§ Entries taken from a collection
==========
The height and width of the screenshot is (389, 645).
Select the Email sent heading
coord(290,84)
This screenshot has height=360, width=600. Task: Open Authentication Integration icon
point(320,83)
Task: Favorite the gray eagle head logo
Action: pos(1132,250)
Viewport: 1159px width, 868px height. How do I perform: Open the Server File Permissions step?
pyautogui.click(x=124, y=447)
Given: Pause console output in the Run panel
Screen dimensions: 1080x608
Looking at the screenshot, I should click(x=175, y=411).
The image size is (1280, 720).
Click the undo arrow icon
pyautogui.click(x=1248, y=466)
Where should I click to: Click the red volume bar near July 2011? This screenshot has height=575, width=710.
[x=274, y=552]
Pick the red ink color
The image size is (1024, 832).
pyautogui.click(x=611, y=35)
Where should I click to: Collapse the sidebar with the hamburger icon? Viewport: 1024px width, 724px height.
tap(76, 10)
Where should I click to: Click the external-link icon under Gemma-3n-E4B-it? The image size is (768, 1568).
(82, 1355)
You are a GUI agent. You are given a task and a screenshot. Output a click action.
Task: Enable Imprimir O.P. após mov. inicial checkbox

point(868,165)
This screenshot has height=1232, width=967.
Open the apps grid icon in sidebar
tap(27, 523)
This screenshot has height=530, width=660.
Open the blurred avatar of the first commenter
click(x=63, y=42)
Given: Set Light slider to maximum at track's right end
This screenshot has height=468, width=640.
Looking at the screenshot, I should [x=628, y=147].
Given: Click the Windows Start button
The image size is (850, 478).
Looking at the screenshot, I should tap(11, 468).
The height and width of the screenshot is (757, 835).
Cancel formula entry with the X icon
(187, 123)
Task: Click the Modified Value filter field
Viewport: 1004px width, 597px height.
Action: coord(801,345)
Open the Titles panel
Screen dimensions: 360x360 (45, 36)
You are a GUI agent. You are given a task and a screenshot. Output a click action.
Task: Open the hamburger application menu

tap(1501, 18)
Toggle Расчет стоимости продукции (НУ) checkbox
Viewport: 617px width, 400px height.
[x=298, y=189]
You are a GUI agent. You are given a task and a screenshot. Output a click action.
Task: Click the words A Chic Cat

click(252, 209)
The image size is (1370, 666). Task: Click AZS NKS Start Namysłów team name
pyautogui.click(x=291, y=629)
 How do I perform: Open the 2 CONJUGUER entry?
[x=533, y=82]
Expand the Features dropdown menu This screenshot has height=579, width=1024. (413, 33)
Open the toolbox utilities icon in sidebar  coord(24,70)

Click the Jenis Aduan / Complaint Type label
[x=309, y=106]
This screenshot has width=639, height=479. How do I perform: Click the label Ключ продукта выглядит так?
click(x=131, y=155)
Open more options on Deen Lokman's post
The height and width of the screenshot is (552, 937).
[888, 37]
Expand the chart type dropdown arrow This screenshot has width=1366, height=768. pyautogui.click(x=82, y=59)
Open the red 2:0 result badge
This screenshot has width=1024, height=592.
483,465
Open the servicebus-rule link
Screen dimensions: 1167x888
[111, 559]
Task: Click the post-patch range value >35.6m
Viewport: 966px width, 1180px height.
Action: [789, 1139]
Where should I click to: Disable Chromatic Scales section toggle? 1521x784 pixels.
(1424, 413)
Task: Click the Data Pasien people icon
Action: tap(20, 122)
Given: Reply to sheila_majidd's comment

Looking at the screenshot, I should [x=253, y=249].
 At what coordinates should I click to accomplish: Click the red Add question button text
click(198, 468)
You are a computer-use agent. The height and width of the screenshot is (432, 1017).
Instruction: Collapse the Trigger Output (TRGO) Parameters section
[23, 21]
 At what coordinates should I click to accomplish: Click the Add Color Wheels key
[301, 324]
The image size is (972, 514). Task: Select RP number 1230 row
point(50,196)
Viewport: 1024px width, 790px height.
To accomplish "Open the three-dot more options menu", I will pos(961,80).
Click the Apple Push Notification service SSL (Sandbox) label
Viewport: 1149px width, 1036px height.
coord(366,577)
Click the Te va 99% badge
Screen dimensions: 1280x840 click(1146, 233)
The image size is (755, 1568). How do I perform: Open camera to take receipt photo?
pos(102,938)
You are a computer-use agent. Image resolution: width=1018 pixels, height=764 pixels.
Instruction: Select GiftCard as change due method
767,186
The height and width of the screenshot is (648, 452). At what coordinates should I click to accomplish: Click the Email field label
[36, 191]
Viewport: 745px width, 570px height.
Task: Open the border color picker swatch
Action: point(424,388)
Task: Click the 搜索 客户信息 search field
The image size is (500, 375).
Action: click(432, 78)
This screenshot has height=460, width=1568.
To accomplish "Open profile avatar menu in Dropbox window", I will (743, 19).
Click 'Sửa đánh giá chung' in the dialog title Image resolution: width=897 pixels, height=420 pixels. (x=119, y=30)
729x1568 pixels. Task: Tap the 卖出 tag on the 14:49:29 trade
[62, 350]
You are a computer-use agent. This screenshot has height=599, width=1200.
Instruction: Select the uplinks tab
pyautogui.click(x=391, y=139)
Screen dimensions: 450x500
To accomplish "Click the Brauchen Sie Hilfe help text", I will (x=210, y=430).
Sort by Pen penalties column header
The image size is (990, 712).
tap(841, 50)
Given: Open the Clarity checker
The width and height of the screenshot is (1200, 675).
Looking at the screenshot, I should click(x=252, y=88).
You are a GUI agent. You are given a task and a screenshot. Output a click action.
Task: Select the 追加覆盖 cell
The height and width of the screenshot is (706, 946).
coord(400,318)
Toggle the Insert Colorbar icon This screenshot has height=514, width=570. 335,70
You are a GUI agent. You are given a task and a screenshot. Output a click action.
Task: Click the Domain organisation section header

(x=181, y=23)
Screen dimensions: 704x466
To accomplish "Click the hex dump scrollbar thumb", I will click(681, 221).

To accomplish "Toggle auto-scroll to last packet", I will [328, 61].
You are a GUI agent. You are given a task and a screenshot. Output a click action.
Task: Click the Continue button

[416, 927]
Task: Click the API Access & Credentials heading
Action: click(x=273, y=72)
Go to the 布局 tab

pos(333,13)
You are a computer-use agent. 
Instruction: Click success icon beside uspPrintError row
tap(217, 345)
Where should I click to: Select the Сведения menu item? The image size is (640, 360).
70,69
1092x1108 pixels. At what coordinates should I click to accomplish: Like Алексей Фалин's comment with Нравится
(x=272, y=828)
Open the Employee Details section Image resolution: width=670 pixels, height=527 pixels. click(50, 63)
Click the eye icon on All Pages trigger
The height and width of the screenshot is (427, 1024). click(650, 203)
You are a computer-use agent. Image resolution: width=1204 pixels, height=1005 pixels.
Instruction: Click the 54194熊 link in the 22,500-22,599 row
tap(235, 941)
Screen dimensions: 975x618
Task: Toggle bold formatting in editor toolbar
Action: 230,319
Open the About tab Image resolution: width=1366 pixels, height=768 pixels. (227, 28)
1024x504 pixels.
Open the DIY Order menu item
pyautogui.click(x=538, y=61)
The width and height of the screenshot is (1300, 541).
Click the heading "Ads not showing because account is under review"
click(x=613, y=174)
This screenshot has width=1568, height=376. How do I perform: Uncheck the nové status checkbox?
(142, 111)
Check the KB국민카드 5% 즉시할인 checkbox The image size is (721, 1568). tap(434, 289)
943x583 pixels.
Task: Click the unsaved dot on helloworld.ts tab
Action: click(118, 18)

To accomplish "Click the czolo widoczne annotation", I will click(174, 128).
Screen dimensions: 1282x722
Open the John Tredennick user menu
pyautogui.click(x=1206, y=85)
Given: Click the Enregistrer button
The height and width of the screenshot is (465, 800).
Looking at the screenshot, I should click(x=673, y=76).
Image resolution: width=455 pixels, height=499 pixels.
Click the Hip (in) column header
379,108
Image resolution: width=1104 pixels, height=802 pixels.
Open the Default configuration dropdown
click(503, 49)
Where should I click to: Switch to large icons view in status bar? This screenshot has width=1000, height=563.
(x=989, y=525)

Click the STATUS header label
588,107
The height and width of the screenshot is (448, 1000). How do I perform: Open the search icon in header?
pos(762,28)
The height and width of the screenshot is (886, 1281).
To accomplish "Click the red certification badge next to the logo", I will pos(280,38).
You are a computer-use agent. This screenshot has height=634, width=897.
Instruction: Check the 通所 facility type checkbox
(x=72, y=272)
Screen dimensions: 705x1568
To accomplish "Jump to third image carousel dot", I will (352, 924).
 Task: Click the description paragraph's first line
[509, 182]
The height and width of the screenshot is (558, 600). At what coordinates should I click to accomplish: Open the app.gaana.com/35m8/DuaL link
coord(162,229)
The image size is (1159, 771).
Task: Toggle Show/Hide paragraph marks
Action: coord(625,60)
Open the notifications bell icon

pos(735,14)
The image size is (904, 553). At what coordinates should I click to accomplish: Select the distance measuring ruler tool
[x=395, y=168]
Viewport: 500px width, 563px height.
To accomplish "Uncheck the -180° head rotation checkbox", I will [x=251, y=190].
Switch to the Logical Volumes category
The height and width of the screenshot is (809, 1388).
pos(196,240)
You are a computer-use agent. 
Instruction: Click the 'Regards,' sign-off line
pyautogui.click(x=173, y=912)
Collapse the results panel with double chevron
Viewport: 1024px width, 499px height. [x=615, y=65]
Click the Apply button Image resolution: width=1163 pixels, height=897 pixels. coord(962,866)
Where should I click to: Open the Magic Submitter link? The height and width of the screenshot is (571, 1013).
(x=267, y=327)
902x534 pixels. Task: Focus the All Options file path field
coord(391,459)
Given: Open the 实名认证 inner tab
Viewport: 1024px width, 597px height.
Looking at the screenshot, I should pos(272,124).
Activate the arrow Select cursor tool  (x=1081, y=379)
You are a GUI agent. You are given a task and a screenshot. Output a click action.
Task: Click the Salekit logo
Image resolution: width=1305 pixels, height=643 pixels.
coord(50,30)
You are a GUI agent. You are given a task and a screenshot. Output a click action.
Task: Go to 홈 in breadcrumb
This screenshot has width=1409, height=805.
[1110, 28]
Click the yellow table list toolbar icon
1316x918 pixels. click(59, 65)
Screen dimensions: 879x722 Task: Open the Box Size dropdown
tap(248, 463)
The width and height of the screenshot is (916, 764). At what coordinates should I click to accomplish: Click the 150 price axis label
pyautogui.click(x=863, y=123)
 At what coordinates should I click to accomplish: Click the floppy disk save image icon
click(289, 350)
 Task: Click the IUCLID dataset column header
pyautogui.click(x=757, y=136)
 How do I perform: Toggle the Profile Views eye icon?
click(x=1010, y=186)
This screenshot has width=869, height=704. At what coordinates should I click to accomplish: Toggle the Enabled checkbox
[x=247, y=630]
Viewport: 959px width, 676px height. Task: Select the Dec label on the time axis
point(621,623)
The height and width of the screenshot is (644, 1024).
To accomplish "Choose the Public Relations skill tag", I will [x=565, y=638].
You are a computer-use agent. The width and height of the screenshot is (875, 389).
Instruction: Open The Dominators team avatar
==========
§ Work task
Your task is to restate, word for word, only those lines above that fall between the line holding "At what coordinates should I click to accomplish: Click the Add" and the line holding "Screen dimensions: 704x466", inclusive.

§ Reply to the task
 At what coordinates should I click to accomplish: Click the Add Color Wheels key
[301, 324]
The image size is (972, 514). Task: Select RP number 1230 row
point(50,196)
Viewport: 1024px width, 790px height.
To accomplish "Open the three-dot more options menu", I will pos(961,80).
Click the Apple Push Notification service SSL (Sandbox) label
Viewport: 1149px width, 1036px height.
coord(366,577)
Click the Te va 99% badge
Screen dimensions: 1280x840 click(1146, 233)
The image size is (755, 1568). How do I perform: Open camera to take receipt photo?
pos(102,938)
You are a computer-use agent. Image resolution: width=1018 pixels, height=764 pixels.
Instruction: Select GiftCard as change due method
767,186
The height and width of the screenshot is (648, 452). At what coordinates should I click to accomplish: Click the Email field label
[36, 191]
Viewport: 745px width, 570px height.
Task: Open the border color picker swatch
Action: point(424,388)
Task: Click the 搜索 客户信息 search field
The image size is (500, 375).
Action: click(432, 78)
This screenshot has height=460, width=1568.
To accomplish "Open profile avatar menu in Dropbox window", I will (743, 19).
Click 'Sửa đánh giá chung' in the dialog title Image resolution: width=897 pixels, height=420 pixels. (x=119, y=30)
729x1568 pixels. Task: Tap the 卖出 tag on the 14:49:29 trade
[62, 350]
You are a computer-use agent. This screenshot has height=599, width=1200.
Instruction: Select the uplinks tab
pyautogui.click(x=391, y=139)
Screen dimensions: 450x500
To accomplish "Click the Brauchen Sie Hilfe help text", I will (x=210, y=430).
Sort by Pen penalties column header
The image size is (990, 712).
tap(841, 50)
Given: Open the Clarity checker
The width and height of the screenshot is (1200, 675).
Looking at the screenshot, I should click(x=252, y=88).
You are a GUI agent. You are given a task and a screenshot. Output a click action.
Task: Select the 追加覆盖 cell
The height and width of the screenshot is (706, 946).
coord(400,318)
Toggle the Insert Colorbar icon This screenshot has height=514, width=570. 335,70
You are a GUI agent. You are given a task and a screenshot. Output a click action.
Task: Click the Domain organisation section header

(x=181, y=23)
Screen dimensions: 704x466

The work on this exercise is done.